--- Supplied records ---
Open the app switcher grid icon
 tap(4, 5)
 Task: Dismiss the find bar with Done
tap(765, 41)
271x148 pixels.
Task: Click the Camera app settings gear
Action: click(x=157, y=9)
---
Print the entire set of records again, exactly.

- **Exercise response**:
Open the app switcher grid icon
 tap(4, 5)
 Task: Dismiss the find bar with Done
tap(765, 41)
271x148 pixels.
Task: Click the Camera app settings gear
Action: click(x=157, y=9)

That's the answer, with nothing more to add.